Docherty spoke about the role higher education can play in being part of solutions to address the wrongs of the colonial past. “For a president of a university not to be involved would be an abdication of responsibility.”

John Fischer, director of the Iniskim Centre, said that the ceremony “showed what kind of relationship we’ve been building, and showed what’s possible when people listen to one another.” He pointed out that Mount Royal is the first university to be honoured with a song and a headdress and name for the president.

Turning Robe drummers from Siksika

Sorrel Rider from Siksika sang and drummed.

The relationships between Mount Royal and Indigenous communities are a key part of the success the University is having in implementing its Indigenous Strategic Plan. A focus of the ceremony was the release of a report on the University’s progress to date.

The plan, targeting 2016 to 2021, commits the University to a course of action to indigenize the campus, to respect and embrace Indigenous knowledge and ways of knowing, to build and strengthen partnerships, to support student success and to honour Indigenous experiences and identities.

The progress report highlights key achievements from 2017, including the ceremonial blessing of a new tipi; the appointment of a Canada Research Chair in Indigenous Studies; a field school developed in full partnership with the the Îyârhe Nakoda; opening of the Office of Academic Indigenization and appointment of its first co-directors; and support for Indigenous students through the Iniskim Centre and the Aboriginal Education Program.

Performance indicators provided in the report relate to specific goals in the strategic plan.
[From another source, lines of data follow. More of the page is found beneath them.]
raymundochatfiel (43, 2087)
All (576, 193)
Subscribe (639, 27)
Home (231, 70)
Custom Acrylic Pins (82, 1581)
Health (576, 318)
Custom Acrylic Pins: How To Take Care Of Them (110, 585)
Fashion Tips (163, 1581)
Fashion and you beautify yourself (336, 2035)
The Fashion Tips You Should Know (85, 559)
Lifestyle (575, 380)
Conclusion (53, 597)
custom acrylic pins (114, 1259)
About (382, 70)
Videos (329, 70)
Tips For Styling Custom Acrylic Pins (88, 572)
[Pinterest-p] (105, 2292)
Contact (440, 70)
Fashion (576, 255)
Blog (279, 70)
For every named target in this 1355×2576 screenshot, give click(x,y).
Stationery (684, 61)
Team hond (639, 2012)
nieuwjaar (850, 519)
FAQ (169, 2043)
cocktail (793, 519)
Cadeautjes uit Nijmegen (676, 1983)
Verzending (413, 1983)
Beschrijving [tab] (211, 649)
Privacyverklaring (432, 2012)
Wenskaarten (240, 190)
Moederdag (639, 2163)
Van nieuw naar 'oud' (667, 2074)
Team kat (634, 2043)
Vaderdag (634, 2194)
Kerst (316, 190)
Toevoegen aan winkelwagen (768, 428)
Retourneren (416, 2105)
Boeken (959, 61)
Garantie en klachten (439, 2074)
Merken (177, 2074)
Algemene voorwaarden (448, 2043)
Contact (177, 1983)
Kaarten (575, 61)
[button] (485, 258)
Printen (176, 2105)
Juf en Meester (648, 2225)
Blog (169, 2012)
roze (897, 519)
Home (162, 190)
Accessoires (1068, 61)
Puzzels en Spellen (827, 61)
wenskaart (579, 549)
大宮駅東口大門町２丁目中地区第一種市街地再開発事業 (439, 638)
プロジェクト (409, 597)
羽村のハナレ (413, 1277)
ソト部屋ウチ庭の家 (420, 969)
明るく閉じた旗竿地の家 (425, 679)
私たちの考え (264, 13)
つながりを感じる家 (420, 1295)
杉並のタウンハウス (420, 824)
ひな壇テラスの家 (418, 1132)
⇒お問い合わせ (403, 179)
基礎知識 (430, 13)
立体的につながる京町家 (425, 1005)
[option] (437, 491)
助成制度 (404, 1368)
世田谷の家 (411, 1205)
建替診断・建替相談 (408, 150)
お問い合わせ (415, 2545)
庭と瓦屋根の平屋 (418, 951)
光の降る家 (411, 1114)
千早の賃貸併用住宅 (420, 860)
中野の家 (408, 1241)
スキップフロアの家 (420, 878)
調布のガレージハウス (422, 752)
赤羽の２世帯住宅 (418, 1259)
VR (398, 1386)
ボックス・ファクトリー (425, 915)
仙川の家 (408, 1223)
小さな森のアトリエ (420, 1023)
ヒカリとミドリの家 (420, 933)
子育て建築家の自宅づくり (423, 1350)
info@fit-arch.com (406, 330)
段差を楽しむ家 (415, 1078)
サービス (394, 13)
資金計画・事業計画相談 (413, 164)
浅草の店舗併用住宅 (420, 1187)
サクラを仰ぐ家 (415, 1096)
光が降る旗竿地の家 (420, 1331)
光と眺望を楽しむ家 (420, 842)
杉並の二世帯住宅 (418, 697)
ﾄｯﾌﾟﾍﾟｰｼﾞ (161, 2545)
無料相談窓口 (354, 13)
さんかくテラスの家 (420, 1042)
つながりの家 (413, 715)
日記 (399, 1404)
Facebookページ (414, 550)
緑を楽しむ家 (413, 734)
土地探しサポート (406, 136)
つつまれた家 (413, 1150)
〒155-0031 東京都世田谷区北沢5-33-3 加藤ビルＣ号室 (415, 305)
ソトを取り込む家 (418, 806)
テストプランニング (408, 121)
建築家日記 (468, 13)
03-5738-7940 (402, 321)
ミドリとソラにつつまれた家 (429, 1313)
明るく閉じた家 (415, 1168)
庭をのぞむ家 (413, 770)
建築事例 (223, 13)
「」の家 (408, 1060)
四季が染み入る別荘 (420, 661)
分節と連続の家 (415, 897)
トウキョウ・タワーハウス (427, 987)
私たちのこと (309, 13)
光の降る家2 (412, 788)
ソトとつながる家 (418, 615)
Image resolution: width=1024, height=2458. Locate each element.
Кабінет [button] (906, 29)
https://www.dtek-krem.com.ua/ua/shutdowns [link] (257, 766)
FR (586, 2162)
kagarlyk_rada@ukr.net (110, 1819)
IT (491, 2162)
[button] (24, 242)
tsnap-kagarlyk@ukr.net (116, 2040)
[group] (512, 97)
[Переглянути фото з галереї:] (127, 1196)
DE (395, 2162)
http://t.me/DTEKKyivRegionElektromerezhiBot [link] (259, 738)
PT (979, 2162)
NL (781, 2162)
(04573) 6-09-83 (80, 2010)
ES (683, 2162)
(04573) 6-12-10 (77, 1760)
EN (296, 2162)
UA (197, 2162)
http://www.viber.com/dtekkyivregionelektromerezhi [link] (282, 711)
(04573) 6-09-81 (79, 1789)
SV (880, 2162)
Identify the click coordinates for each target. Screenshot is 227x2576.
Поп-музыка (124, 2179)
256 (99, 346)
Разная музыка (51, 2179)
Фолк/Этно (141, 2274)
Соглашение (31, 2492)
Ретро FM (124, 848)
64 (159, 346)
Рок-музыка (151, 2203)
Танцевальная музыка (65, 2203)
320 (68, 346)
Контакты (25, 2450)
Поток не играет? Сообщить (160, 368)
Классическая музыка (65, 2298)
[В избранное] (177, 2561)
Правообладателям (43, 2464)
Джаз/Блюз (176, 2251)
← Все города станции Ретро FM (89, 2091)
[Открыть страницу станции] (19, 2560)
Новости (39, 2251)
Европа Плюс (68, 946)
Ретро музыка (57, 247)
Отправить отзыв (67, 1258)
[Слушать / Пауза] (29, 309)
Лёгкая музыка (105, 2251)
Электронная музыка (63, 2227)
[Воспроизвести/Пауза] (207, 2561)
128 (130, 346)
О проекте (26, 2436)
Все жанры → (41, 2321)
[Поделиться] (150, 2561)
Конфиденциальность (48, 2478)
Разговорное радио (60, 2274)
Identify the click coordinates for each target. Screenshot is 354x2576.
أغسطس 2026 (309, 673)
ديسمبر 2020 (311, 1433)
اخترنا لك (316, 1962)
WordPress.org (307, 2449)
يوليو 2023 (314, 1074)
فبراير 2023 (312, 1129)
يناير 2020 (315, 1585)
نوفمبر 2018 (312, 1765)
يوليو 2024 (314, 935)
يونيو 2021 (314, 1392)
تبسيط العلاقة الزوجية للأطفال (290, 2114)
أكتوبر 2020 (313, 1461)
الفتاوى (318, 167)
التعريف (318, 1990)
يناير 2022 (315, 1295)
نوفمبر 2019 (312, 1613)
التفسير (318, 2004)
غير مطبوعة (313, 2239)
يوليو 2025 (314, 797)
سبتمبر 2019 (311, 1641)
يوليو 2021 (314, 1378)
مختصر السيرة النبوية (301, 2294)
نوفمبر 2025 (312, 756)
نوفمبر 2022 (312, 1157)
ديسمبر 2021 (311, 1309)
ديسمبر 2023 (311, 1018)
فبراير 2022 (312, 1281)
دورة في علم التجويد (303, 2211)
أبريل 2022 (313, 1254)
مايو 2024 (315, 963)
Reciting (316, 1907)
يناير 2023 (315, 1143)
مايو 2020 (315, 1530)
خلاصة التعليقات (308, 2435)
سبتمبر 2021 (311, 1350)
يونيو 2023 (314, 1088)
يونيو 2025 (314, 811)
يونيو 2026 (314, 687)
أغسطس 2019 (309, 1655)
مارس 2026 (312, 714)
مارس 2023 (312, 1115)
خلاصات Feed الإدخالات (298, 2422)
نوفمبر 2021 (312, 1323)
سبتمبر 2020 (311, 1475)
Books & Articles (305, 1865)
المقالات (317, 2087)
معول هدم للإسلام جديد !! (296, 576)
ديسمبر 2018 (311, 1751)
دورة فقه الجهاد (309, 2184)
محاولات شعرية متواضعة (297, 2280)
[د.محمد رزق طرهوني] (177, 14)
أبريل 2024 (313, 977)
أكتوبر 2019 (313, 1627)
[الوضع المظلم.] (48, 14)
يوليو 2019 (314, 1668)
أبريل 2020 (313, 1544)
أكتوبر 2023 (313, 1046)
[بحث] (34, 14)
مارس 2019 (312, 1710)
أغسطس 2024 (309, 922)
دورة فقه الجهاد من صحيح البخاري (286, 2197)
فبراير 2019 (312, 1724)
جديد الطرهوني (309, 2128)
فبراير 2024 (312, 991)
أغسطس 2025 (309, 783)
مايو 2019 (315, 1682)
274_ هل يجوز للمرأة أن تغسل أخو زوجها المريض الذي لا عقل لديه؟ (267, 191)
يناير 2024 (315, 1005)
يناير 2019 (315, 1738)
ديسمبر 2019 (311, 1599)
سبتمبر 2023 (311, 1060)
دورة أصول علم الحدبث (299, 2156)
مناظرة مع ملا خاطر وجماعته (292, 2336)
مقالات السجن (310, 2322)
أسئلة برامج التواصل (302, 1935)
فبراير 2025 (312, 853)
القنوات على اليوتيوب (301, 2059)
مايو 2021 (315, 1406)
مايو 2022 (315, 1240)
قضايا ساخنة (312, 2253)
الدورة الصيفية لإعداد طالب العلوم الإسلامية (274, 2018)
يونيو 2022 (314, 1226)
These include increasing the enrolment and retention of Indigenous students and their feeling of belonging at Mount Royal; participation in Indigenous sessions and workshops on campus; and, the number of field schools offered to all credit students. Each of the goals of the Indigenous Strategic Plan is discussed and various performance measures are included.

Thursday’s ceremony took place in the T-wing courtyard, which is also the site of a set of tree carvings called ‘Fallen Feathers.’ The carvings were made by an Indigenous artist in trees that had been damaged during a heavy snow event in September 2014, Fischer explained. The project was led by Carmela Amoroso, who is Sioux and Assiniboine and works in the University’s Grounds department. The carvings honour residential school victims, survivors and their families, and the installation will be finished with a plaque in the future.